<クローズアップ>=ノロウイルス流行警報発令、検査関連企業を探る(3)

 以下、注目される対策関連銘柄をピックアップした。

 シキボウ<3109.T>~近畿大学の協力により、洗濯50回後でも繊維に付着したネコカリシウイルス(ノロウイルス代替ウイルス)の感染価を99.9%低下させるノロウイルス対策繊維「アルゴン」を開発している。

 栄研化学<4549.T>~臨床検査薬大手で便潜血検査薬ではシェア5割を占める。11月16日からは便中のノロウイルス抗原検出キット「イムノキャッチ-ノロ」を発売。15分で判定でき、遺伝子検査法との一致率が高いことから、迅速・簡便・高感度で、有症状者の検査やハイリスク患者の感染管理に貢献することが期待される。

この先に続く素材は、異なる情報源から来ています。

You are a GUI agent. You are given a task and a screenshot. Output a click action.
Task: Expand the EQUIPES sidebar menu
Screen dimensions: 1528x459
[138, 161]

 電気化学工業<4061.T>~子会社のデンカ生研がノロウイルスの抗原を簡単に検出できる検査キット「クイックEx―ノロウイルス 『生研』」を発売している。遠心分離機以外の特殊な機器は不要で、一般の病院や診療所でも簡単にノロウイルスの検査を約15分で可能にしている。

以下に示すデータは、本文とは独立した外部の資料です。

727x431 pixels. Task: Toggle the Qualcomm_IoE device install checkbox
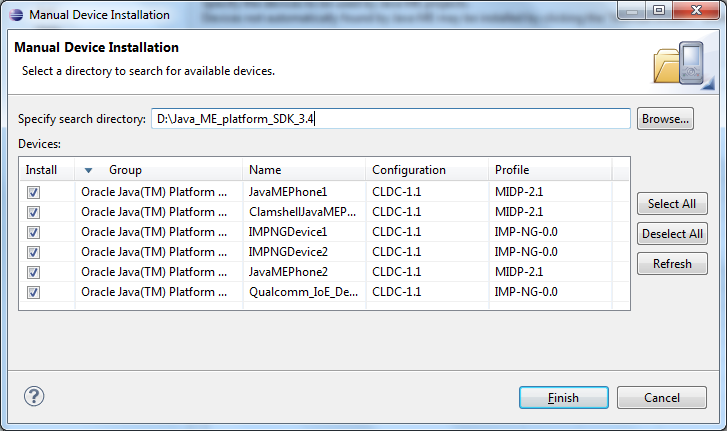(34, 292)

 東ソー<4042.T>~ノロウイルスの遺伝子群GIとGⅡの幅広い遺伝子型を1サンプルあたり1回のみで、迅速、簡便に検出できるノロウイルス検出試薬を発売。

 カイノス<4556.OS>~臨床検査薬の中堅メーカーで生化学、免疫血清学的検査用試薬に強みを有している。核酸増幅技術NASBAと簡易検出法の核酸クロマトグラフィーを組み合わせた手法によりノロウイルスを検出する「スイフトジーン ノロウイルスGⅠ/GⅡ『カイノス』」を発売している。

 ビー・エム・エル<4694.T>~床検査2位で、全国に検査ラボを展開、ノロウイルス検査サービスを展開している。